Reagan’s statement on abortion centers on the term ‘born’. In this statement, Reagan assumes that birth occurs at the point which a child is detached from the mother. Additionally, prolife activists use the terms ‘mother’ ‘unborn’ jointly, to demonstrate the inherent bond between a pregnant woman and her unborn child.
Prochoice activists oppose this and assert that the use of the terms ‘unborn’ and ‘mother’ is quite insensitive and biased. Similarly, some medical practitioners aligned to the prochoice movement argue that using the term ‘mother’ in relation to the ‘unborn’ is technically wrong since a woman technically becomes a mother after birth (Hardin, 1974).
Regardless of assertions made by prochoice activists, the natural dependency between a woman and her unborn child cannot be ignored. During pregnancy both the child and the mother depend on each other for survival.
In his statement, Reagan alludes to the self-centeredness of those who support abortion. Reagan’s statement implies that prochoice activists fail to acknowledge that they are alive because their mothers made the decision not to abort. In opposition to this, prochoice activists argue that the debate is not centered on abortion vs. no abortion, but on abortion vs. coerced motherhood. Every woman has inalienable right to determine whether to be or not to be a mother.
As such, denying women the right to abort a child she is not ready for amounts to coerced motherhood.

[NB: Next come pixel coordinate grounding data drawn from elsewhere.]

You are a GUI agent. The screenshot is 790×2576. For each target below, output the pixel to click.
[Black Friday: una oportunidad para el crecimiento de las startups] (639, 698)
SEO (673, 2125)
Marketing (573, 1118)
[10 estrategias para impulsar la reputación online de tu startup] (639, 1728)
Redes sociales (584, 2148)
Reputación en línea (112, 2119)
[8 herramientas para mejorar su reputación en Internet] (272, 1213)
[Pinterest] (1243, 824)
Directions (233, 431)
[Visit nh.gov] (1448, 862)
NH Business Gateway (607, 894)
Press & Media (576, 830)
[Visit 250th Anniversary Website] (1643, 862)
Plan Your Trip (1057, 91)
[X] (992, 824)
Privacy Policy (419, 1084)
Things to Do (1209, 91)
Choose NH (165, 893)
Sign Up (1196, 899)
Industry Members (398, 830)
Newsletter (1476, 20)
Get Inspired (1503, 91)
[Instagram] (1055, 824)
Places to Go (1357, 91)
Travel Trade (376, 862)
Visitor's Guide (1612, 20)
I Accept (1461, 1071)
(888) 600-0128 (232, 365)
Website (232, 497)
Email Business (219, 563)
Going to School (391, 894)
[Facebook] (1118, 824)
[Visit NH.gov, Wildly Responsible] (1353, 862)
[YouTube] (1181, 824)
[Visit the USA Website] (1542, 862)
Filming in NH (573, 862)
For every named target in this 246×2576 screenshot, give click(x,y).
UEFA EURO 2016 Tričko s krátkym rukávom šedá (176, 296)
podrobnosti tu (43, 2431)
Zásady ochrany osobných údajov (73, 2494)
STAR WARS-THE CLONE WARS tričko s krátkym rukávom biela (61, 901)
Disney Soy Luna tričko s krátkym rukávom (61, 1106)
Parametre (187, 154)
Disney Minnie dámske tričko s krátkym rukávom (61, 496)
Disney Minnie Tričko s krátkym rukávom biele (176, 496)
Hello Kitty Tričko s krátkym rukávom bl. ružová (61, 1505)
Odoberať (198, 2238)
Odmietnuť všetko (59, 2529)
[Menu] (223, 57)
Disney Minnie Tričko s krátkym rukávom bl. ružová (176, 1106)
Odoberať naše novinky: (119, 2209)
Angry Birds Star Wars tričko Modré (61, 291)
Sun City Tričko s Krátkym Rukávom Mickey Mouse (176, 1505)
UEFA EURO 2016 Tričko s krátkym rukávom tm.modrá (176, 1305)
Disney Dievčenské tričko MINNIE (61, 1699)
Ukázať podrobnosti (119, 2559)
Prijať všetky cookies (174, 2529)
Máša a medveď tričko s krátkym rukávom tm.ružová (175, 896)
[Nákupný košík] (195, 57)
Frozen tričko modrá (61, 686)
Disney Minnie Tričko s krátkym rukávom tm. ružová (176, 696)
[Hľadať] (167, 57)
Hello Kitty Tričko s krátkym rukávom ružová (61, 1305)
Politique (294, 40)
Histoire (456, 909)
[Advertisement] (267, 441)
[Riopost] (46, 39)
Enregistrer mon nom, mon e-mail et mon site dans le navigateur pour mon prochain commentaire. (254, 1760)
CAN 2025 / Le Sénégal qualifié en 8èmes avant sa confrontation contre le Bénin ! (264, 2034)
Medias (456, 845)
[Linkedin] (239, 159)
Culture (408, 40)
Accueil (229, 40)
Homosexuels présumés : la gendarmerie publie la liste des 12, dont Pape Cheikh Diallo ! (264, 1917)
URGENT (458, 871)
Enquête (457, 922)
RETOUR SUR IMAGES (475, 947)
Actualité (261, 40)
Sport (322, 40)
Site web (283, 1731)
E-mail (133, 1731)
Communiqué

Additionally, prochoice activists argue that coerced motherhood reduces a woman to a biological slave. This violates a woman freedom of choice and happiness, which effectively reduces the quality of a woman’s life.
In prochoice view, the rights and happiness of the mother supersedes the need to protect the life of the unborn child (Hardin, 1974). However, instead of furthering prochoice beliefs, these assumptions reinforce Reagan’s view on the self-centeredness of prochoice activists.
It is evident that prochoice supporters uphold the need to protect the rights of the mother at the expense of the unborn child. In Prochoice view, arguing that the unborn child has rights and life amounts to illogical use of the terms ‘right’ and ‘life’ in the sense that the two terms refers to human beings (Hardin, 1974). In his statement, Reagan seems to implicitly refute such views and instead maintains that the unborn child has inalienable right to life.
By asserting that prochoice supporters are “persons who have themselves been born”, Reagan reminds prochoice activists that their being alive demonstrates the need to give every unborn child the chance to live. This can only be attained by protecting of the ‘rights to life’ of the unborn.
In sum, Reagan views the unborn child as a live human being, complete with rights. Reagan questions the motives behind the prochoice movement. His statement implies that prochoice activists are blinded by self-centeredness, and fail to acknowledge that their being alive is as a result of decision based on prolife philosophy.
Hardin, G. (1974). Mandatory motherhood: the true meaning of “right to life” Boston: Beacon Press
Reynolds, M. (2009). Epiphany. California: BPP Inc.